Although this term normally refers to World War II, when used to describe Gibson banjos the term prewar operationally refers to banjos made prior to 1947.
From 1925 to 1930, several fancy modes made their debut; the style -6 with fancy black-and-white binding (or sometimes gold-speckled binding); the TF or Florentine; the TG or Granada; the Bella Voce (which means “beautiful voice” in Italian); and the All American — an elaborate instrument with a carved eagle on the peghead.
For detailed descriptions of banjo models, see Gibson Banjo Models Rims: Except for the very first Gibson banjos, all of the rims for this period have been made of steamed, rolled, and laminated maple.

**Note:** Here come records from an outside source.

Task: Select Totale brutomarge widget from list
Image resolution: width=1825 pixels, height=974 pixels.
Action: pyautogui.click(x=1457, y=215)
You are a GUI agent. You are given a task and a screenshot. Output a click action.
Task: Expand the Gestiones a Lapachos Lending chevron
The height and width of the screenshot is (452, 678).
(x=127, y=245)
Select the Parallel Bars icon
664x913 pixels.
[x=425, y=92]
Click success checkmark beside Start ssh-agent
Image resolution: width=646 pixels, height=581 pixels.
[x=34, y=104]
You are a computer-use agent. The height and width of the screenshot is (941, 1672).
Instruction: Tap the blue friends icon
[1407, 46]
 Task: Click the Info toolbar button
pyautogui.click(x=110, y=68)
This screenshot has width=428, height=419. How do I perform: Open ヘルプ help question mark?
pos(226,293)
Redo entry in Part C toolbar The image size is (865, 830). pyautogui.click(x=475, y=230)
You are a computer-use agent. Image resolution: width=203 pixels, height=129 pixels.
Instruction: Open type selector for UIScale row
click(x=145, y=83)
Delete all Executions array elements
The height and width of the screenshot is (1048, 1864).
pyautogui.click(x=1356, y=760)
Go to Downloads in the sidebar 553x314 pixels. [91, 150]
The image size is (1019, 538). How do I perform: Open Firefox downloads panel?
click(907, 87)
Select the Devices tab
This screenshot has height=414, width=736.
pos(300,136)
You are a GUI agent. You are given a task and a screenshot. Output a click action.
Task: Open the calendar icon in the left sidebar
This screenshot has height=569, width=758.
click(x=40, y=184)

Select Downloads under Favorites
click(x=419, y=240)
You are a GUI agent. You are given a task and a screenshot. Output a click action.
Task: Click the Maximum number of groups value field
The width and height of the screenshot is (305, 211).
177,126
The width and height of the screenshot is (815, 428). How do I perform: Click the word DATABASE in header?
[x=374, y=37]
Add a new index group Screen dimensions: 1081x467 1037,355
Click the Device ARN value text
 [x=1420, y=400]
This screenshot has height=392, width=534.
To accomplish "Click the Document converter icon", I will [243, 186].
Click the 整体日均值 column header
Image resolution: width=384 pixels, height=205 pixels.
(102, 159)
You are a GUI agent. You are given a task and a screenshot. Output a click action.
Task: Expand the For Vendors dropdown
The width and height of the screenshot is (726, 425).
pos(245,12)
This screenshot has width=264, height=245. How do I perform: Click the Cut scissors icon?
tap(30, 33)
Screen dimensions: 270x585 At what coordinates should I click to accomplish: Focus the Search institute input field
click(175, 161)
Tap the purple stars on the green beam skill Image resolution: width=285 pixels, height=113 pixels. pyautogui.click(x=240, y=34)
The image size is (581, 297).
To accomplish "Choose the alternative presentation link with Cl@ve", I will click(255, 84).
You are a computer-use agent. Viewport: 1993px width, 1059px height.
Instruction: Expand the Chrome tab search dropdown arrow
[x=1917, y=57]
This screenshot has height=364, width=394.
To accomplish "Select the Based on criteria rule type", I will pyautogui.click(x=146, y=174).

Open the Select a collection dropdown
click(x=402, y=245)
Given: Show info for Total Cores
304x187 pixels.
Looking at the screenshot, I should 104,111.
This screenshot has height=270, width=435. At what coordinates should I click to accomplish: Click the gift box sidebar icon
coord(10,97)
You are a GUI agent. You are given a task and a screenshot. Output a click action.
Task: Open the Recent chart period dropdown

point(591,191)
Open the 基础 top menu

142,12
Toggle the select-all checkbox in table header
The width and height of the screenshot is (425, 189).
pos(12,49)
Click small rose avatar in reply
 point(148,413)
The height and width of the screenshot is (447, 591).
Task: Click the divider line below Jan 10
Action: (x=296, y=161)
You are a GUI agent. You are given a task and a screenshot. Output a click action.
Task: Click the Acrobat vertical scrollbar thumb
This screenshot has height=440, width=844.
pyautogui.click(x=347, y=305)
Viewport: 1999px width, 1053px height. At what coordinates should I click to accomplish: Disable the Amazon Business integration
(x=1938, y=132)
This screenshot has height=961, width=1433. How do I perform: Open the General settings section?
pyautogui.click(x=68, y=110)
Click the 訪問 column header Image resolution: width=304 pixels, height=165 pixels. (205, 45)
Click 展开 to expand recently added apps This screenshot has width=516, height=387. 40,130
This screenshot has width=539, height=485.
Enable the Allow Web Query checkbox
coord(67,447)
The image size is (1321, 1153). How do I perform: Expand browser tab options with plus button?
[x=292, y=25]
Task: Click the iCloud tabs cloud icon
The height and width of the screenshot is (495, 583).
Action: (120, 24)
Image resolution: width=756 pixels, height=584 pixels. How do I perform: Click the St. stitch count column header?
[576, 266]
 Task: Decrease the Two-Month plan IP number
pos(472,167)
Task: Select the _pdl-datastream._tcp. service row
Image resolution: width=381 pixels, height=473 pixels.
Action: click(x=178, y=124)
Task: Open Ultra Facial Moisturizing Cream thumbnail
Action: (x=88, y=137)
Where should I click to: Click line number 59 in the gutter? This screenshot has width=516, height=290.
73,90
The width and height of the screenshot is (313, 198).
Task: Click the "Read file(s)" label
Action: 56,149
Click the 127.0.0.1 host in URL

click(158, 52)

Watch this video of shots taken from the very first Pre War Gibson Seminar with Jim Mills I really enjoyed the Seminar considering that I had a inner ear trouble went to doctor Monday. But the complete Seminar and all the commendations were outstanding and very professional In every way. If it had been in a conference room somewhere I think it would not have had the atmosphere of being in a home and with all the various banjos, parts and pictures I don’t know how you would create the same experience.
Eating on the patio was great and the food was a treat. I think think the way Jim went through the banjo evolution was very informative as well as going through all the parts and what parts are original and ones that are replacements.
Maple was selected for its superior bending qualities compared to other woods in it’s weight/mass class (cherry, oak, etc.) at approx 35-40 pounds per cubic foot.
Depending on the model, there were either of three or four plies: three plies of 1/4″ maple to make up a 3/4″ rim machined down for one-piece flange models, and four plies of 1/4″ rim to make up the heavy rim used for tube-and-plate models.Click Here to be placed on the Pre Registration List for the Next Seminar.you will receive a periodic Newsletter keeping you in the loop first.Many interesting changes occurred in the development of the Gibson banjo line between its inception in October 1918, and the end of it’s “pre-war” era in 1938.(For a glimpse at the sequential development, see Chronology of Gibson Banjos.) Following are details of construction features that occurred during this period: Model designations: The banjo models were given letter codings to indicate the type of stringing: TB referred to a tenor banjo, PB stood for plectrum banjo, GB described a guitar banjo, MB was applied to a mandolin banjo, UB denoted a ukulele banjo, and RB indicate a regular (5-string) banjo.This is a rare, one day only, “hands on” experience to be held in Jim’s own “Banjo Showroom” where he houses the largest personally owned collection of Original Pre War Flathead Five-String Mastertones ever assembled. Cashwell I was actually thinking about writing a letter to say how well done I think the seminar was.